There are a number of erws in the files Mathlib.RepresentationTheory.Rep and Mathlib.RepresentationTheory.GroupCohomology.Resolution - for instance, when defining morphisms of Reps (the category-theoretic, bundled definition of group representations). I'm going to extend these files in some PRs soon and didn't like how little simp was helping me/how many erws I was using.
So instead I added a definition of morphisms of unbundled, non-category-theoretic Representations:

@[ext]
structure Hom {k G V W : Type*} [CommSemiring k] [Monoid G]
    [AddCommMonoid V] [AddCommMonoid W] [Module k V] [Module k W]
    (ρ : Representation k G V) (τ : Representation k G W) where
    hom : V →ₗ[k] W
    comm :  g, hom ∘ₗ ρ g = τ g ∘ₗ hom

and just worked with Representations instead; simp was very helpful and I didn't have to erw anything. Then given a Representation morphism defined using the above, the corresponding morphism of Reps is 1 line.
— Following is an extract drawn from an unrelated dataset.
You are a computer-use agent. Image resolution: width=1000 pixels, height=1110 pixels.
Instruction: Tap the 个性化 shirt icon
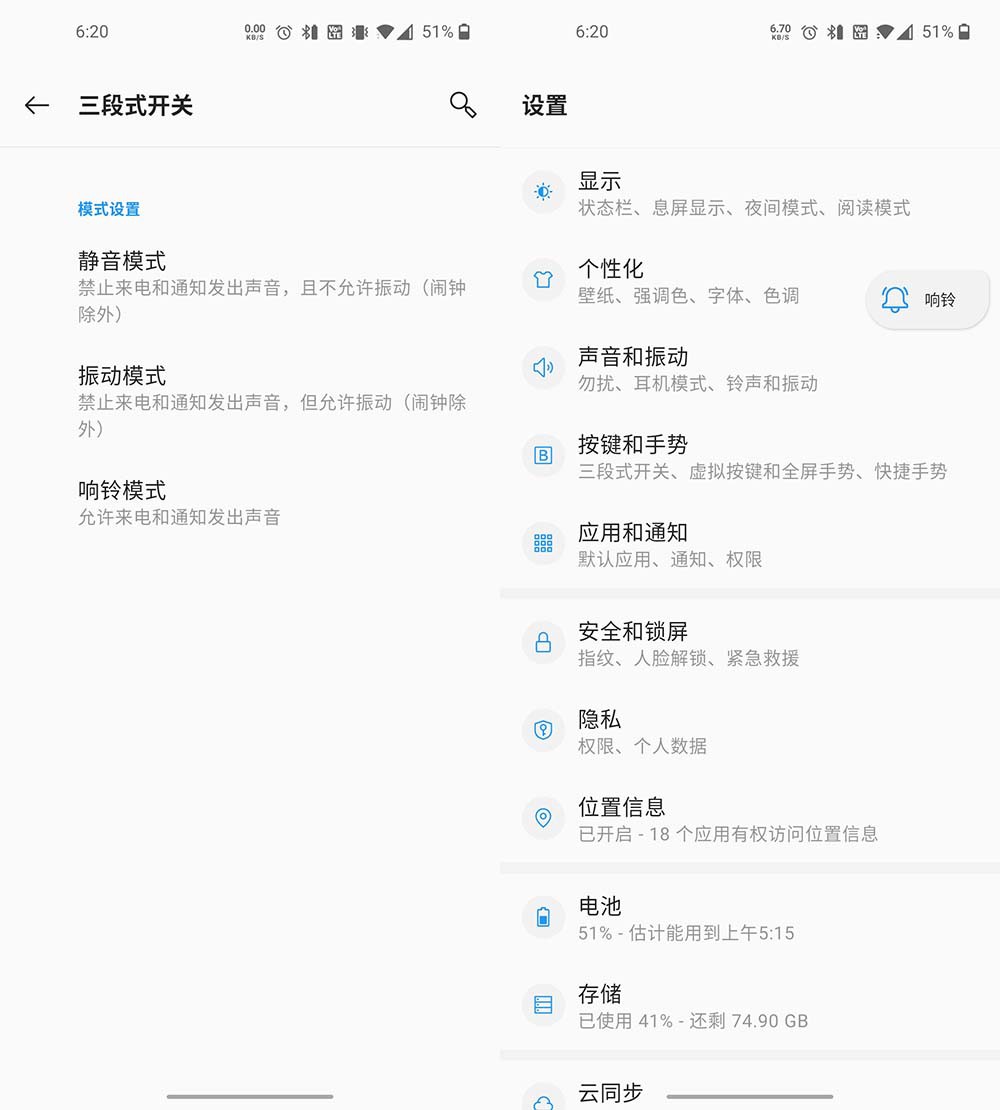coord(543,280)
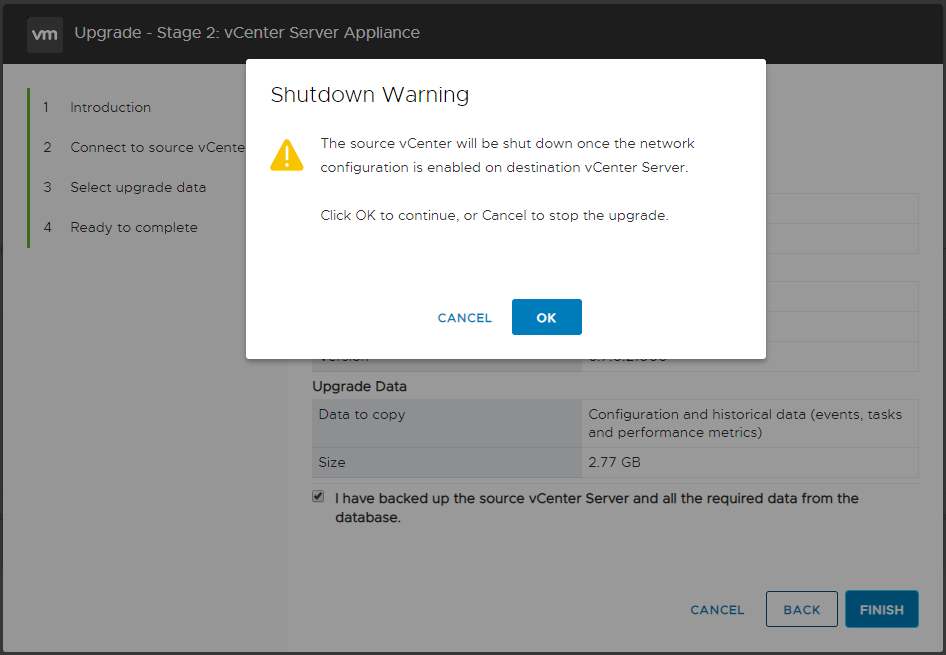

However, this approach seems like a bit of a shame. Getting things for free from the category theory framework is cool; it would be nice to just useReps, and actually work out why I'm having to erw things - although I have tried.

So how would people feel about me adding the unbundled definition Representation.Hom?

Yaël Dillies (Jan 30 2024 at 18:55):

It doesn't shock me that it would be necessary

Kim Morrison (Jan 30 2024 at 22:07):

Yes, I think it's sad, but please don't let this obstruct you forever. The unbundled definition is fine.

That said, if anyone is interested in investigating erws in the category theory library, I suspect there are still better solutions.

It would be great to have an erw? tool, which would print info messages explaining which subterms obstructued just using rw. I think this is not impossible for anyone who has previously read the code of kabstract (or would like to learn how the internal of rw operate!)

Kim Morrison (Jan 30 2024 at 22:09):

Nearly always the problem is that we have dsimp lemmas that operate in the implicit arguments of some category theoretic statement (e.g. modifying the objects in a composition), that then cause lemmas to not match syntactically and cause rw to fail.

Understanding exactly what is going wrong in specific cases would hopefully make it possible to either remove the unhelpful dsimp lemmas, or restate the theorems so their implicit arguments match what will be seen "in the wild" after a dsimp in a proof.

Amelia Livingston (Jan 31 2024 at 08:52):

Thank you very much! There are some erws that this approach won't affect, so I might try messing around with the dsimp lemmas in any case.